Agentic AI-based services are the new Shadow IT. Change my mind.
I'd argue that very few companies have any real appreciation for how many of their employees are already feeding API keys and other stuff into fairly new and questionable agentic AI tools or platforms. So many companies are like, oh we're taking a wait-and-see approach to adopting AI. Meanwhile, half their dev team is doing critical development work on shared servers that have no authentication or limited (no 2fa) auth.

@briankrebs I am also really curious how many people have aggressively violated various privacy laws by feeding stuff into various LLMs for "summary" and "analysis".

Frankly it should be a much larger compliance nightmare than it is. (Or, I suppose, it *is* a ginormous compliance nightmare and just right now everyone's thinking it isn't. Incorrectly)
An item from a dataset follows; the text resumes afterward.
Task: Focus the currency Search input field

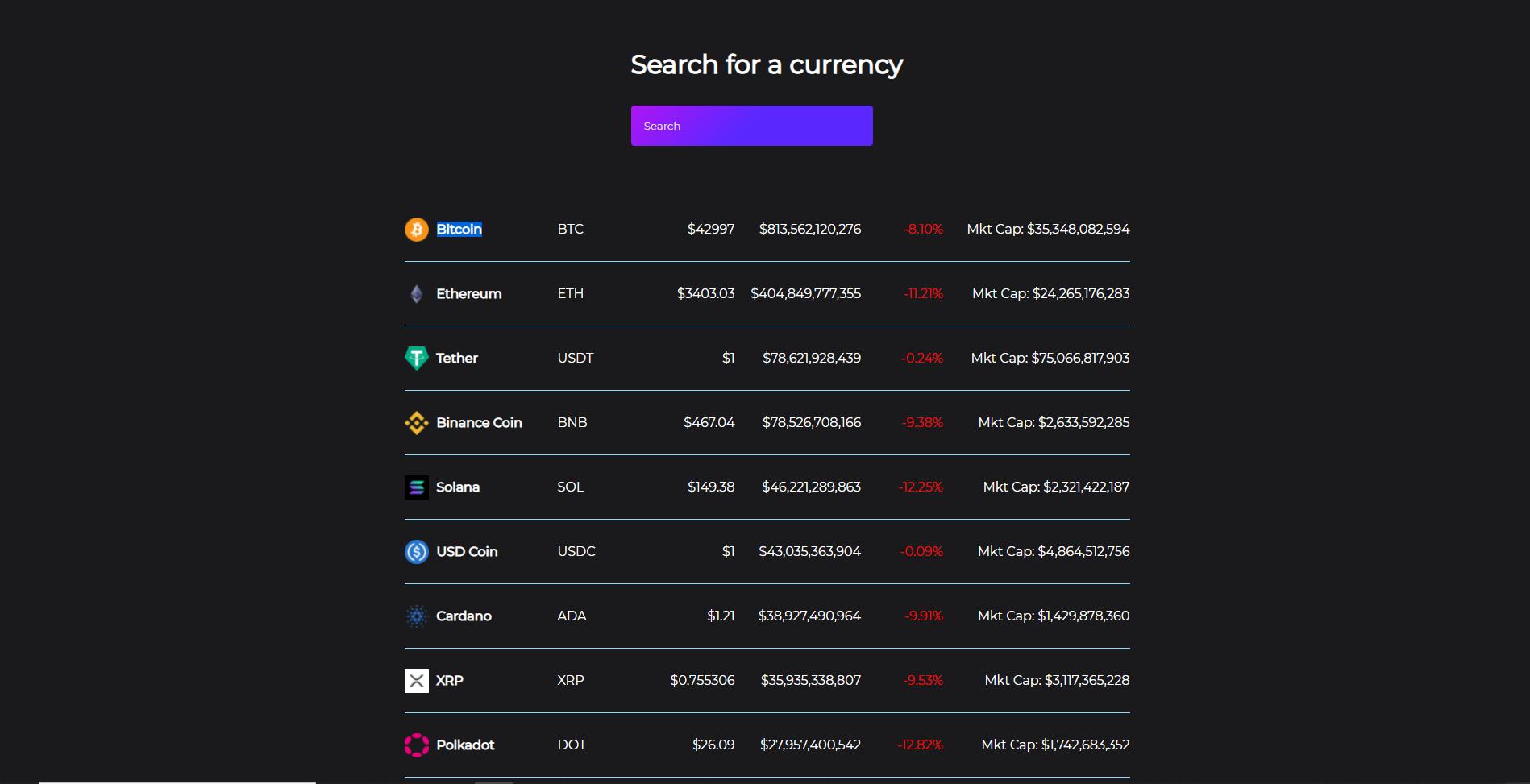Action: pyautogui.click(x=751, y=126)
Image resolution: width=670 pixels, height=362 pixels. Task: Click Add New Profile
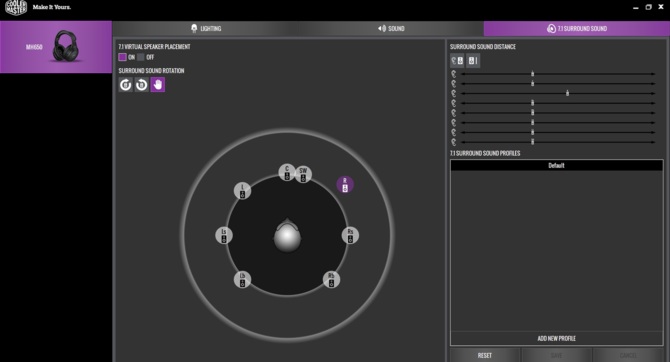[556, 338]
@wordshaper @briankrebs What I'm seeing in US corporate circles is sort of what you would expect - focus on liability reduction rather than solutions because it's too early for solutions and they're too caught up in FOMO to say no. They buy a small number of vendor-supported AI tools with legal agreements that claim to keep all user data inside the purchased tenant, establish policy that all employees must use the purchased solutions, and block the rest at the proxy server.
@wordshaper @briankrebs This isn't in any way a fix but when they get sued in theory it reduces their payout.